Alors tous les Achéens demandent qu'on respecte le prêtre d'Apollon, et qu'on reçoive ses présents magnifiques. Mais Agamemnon refuse. Il chasse Chrysès, et lui tient ce discours menaçant :
« Vieillard, que je ne te rencontre plus près de nos larges navires ou crains que le sceptre d'or et les bandelettes ne te soient alors inutiles. Je ne délivrerai point ta fille. Fuis, ne m'irrite pas, si tu veux t'en retourner vivant. »
Le vieillard tremblant obéit à cet ordre, et marche en silence sur le rivage de la mer tumultueuse. Quand il a porté ses pas loin des navires, il adresse ces mots au puissant Apollon :
« Écoute ma prière, dieu qui porte un arc d'argent, exauce aujourd'hui mes vœux, et que les Achéens frappés de tes flèches payent mes larmes. »
Telle fut sa prière. Apollon l'entendit. Soudain, le cœur enflammé de colère, il s'élance des sommets de l'Olympe, portant sur son dos l'arc et le riche carquois. Semblable à la nuit, il s'avance, se place loin des vaisseaux, et fait voler une flèche. L'arc d'argent résonne avec un bruit terrible. Apollon frappe d'abord les mules et les chiens, mais bientôt, de ses traits meurtriers, il atteint aussi les guerriers, et sans cesse les bûchers dévorent les cadavres.

Durant neuf jours, les flèches du dieu volent par toute l'armée. Le dixième jour Achille convoque l'assemblée. Les guerriers sont réunis, et forment le conseil. Alors, Achille se lève, et parle en ces mots :
« Interrogeons un devin, et qu'il nous dise pourquoi Apollon est si fort irrité. »
Ayant achevé ces mots, Achille reprend sa place. Alors se lève Calchas, le plus illustre des augures :
« Achille, tu m'ordonnes de dire ce qui irrita le puissant Apollon. Je t'obéirai, mais promets de me protéger, car je vais irriter un homme puissant et à qui tous les Achéens obéissent. »
« Rassure-toi, reprend l'impétueux Achille, dis-nous l'oracle des dieux. Nul, tant que je vivrai, n’osera porter sur toi ses mains redoutables, lors même que tu nommerais Agamemnon, lui qui dans l'armée se vante d'être le plus puissant des Achéens. »

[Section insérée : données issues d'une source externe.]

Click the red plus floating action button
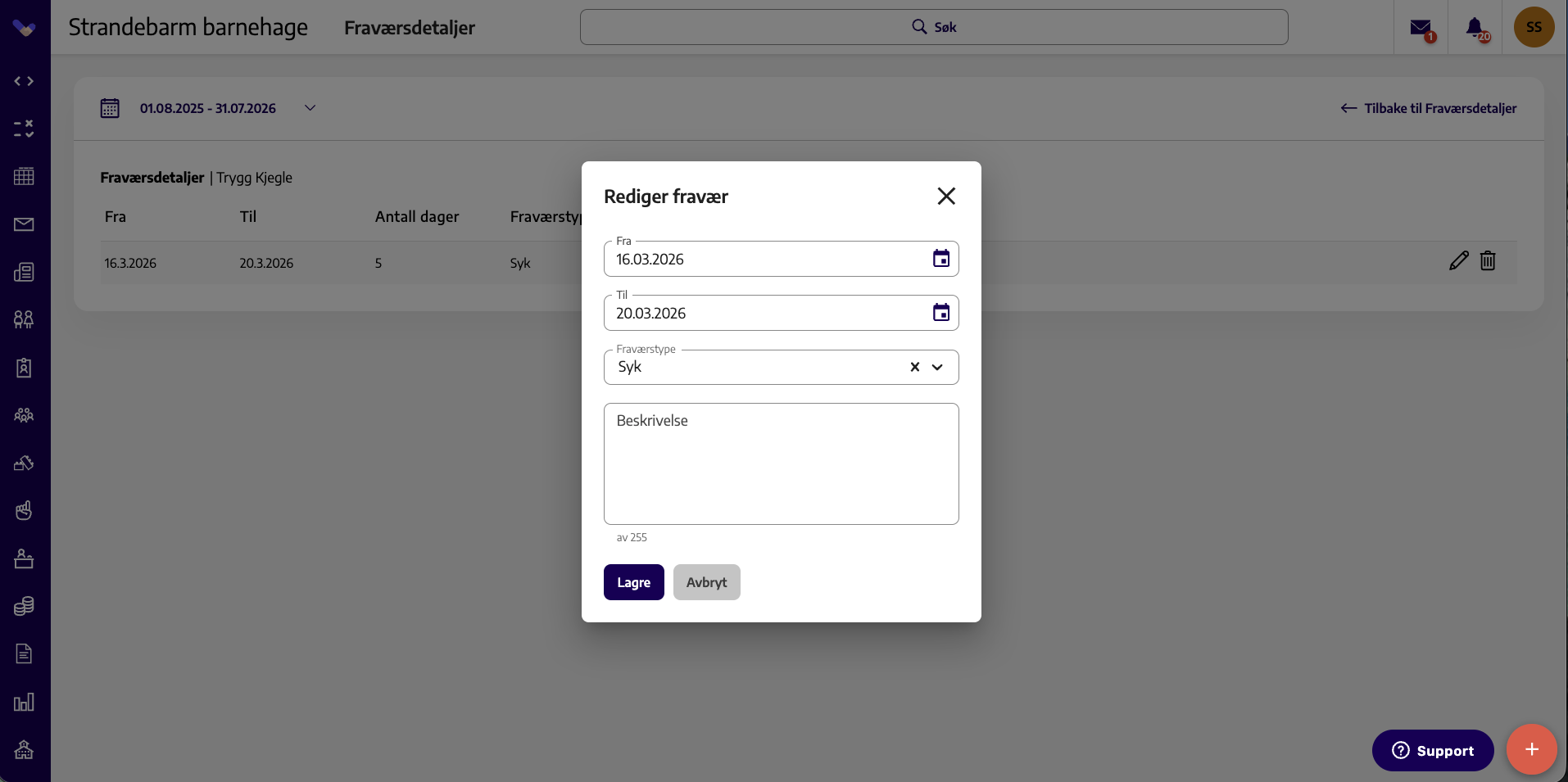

Calchas se rassure, et parle : « Le dieu est irrité de l'outrage fait à son prêtre qu'Agamemnon a méprisé, car il n'a point délivré Chryséis, et n'a point accepté la rançon. Telle est la cause des maux qu'Apollon nous envoie. Son bras pesant ne cessera de nous accabler que lorsque nous aurons rendu cette jeune fille à son père bien aimé. »
Ayant parlé, Calchas se rassied aussitôt. Alors le puissant Agamemnon se lève. Son âme est remplie d'une sombre colère. Ses yeux sont pareils à la flamme étincelante et, lançant sur Calchas un regard sinistre, il s'écrie :
« Devin de malheur, jamais tu n'as rien dit qui me fût agréable. Tu dis aux Achéens assemblés qu'Apollon les accable de maux parce que j'ai refusé la magnifique rançon de la jeune Chryséis. Oui, je désire la conduire dans mon palais. Je la préfère même à Clytemnestre, mon épouse. Toutefois, je consens à renvoyer Chryséis. Mais préparez-vous à me donner un autre prix, afin que je ne sois pas le seul parmi les Grecs qui reste sans récompense. »

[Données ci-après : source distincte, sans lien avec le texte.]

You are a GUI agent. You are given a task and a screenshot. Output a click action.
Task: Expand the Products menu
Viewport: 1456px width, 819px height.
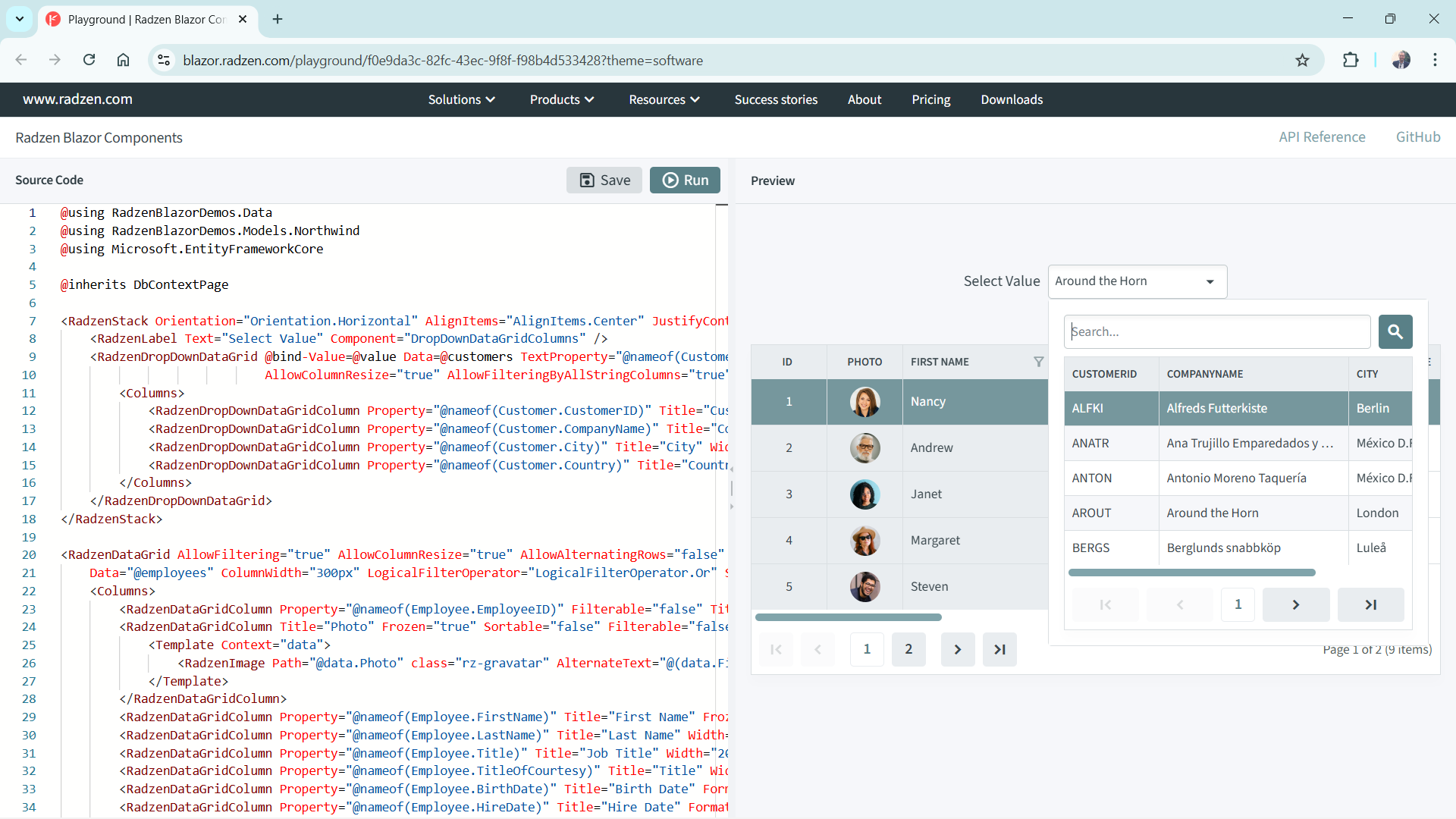point(561,99)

« Ô toi le plus avide des hommes, répond l'impétueux Achille, comment les Achéens te donneraient-ils une nouvelle récompense ? Les richesses des villes détruites ont été distribuées, il ne serait pas juste de les rassembler une seconde fois pour un autre partage. Renvoie ta captive, et nous te donnerons un prix trois ou quatre fois plus magnifique, si Zeus nous accorde un jour de renverser l'opulente ville des Troyens. »

La colère d'Achille

« M'ordonnerais-tu, réplique le puissant Agamemnon, de livrer ma captive ? Oui, si les Achéens m'accordent un prix d'une égale valeur. En revanche, s'ils me le refusent, j'irai moi-même enlever ta récompense.»

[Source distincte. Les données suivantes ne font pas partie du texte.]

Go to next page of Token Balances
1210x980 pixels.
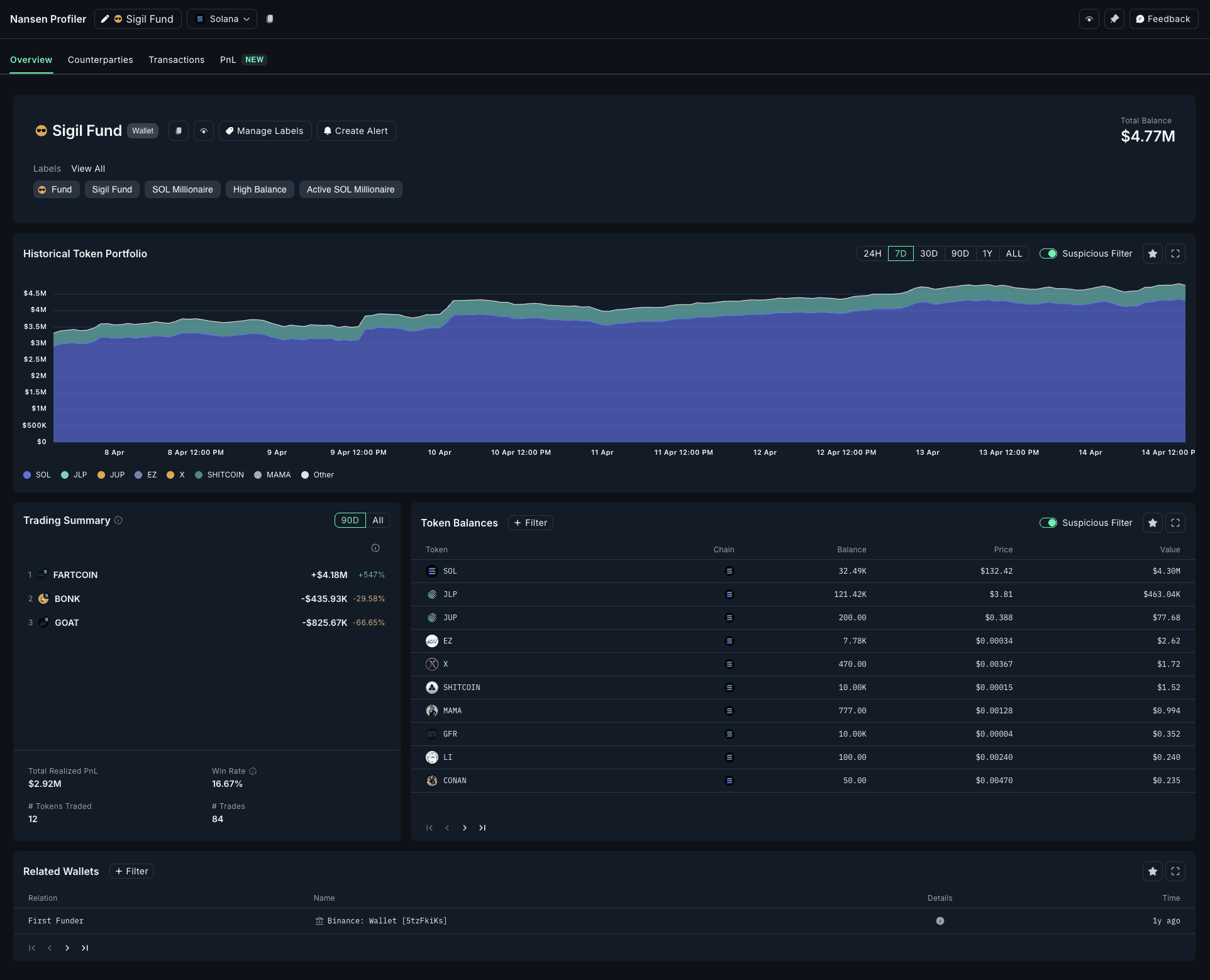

Achille s'écrie aussitôt : « Homme avide et impudent, qui des Achéens voudra désormais obéir a tes ordres ? Je ne suis point venu combattre sur ces bords pour me venger des Troyens. Ils ne sont point coupables envers moi. Jamais ils n'ont enlevé mes bœufs ni mes chevaux, jamais ils n'ont ravagé mes champs. C’est toi que nous avons suivi pour punir les Troyens de l'injure faite à Ménélas ! Mais tu ne respectes point ces services. Tu me menaces même de m'enlever ma captive. Pourtant ma récompense ne sera point égale à la tienne quand nous ravagerons la superbe citadelle de Troie. Mes mains soutiennent tout le poids de la guerre, et quand vient le partage, c'est pour toi que sont les plus riches récompenses. Oui, je retourne dans ma patrie la Phthie.»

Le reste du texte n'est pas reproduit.